Everyone is into deals these days. I went on an email diet over Thanksgiving (definitely the only kind of diet I kept), and so I opened my In box Sunday night to find literally hundreds of offers from retailers who have somehow gotten my address over the years. I was tempted to start shopping (perhaps for some of the best deals MoneyWatch has listed at Amazon, BestBuy and elsewhere), but then I realized I haven't even started making my list yet. So, instead of looking for the best prices on items I'd already selected, I'd be shopping from the items retailers wished me to see, with the added pressure of "this weekend only" pushes.

Somehow, I don't think this would lead to sensible decisions.
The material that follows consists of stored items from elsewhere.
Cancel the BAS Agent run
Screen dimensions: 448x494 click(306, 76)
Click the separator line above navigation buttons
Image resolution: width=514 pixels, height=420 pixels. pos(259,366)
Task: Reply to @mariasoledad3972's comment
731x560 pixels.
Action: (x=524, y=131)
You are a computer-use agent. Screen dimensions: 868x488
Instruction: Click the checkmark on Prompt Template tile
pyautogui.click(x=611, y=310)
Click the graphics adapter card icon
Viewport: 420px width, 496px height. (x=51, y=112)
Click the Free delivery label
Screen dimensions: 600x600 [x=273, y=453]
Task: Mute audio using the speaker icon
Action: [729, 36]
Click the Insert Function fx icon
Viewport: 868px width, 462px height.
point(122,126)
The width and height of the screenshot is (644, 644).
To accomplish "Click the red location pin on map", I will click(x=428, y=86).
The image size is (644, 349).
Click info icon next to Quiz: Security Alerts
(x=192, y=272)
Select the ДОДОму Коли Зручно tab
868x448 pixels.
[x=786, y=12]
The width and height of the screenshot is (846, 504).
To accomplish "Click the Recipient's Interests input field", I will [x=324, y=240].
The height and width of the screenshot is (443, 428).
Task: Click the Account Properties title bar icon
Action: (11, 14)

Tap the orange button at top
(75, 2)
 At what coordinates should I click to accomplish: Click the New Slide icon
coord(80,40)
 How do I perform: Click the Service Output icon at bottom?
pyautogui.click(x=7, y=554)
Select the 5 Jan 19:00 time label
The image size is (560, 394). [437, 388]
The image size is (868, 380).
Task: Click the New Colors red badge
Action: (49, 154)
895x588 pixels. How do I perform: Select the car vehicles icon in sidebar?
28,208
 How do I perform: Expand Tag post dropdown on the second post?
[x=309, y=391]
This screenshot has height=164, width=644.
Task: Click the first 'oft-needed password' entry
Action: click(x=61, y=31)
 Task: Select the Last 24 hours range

Over the past few years, as I've been pondering how I should be using money wisely, I've realized that I'm incredibly swayed by sales. I'm not alone in this, of course. The entire science of retailing exists to make you believe that discounted merchandise is virtuous -- that you're somehow scoring a win when you pay a lower price than whatever the price tag (itself a somewhat randomly assigned number) says. I see the result in bags of clothes that wind up going to Goodwill, kitchen utensils we never use and food that goes bad. I think of myself as a frugal person because I shop in cheap stores and buy things on sale. But a $50 shirt that's on sale for $20, but that you never wear, is more of a waste than a $100 shirt you wear every other week.

So as I'm approaching my Christmas shopping, I'm asking myself a question: Would I pay full price for this? If I would, and I find it on sale, then I'm legitimately saving money. If not? Well, probably better to think it over, even if the sale ends Tuesday.

How do you train yourself to shop smart?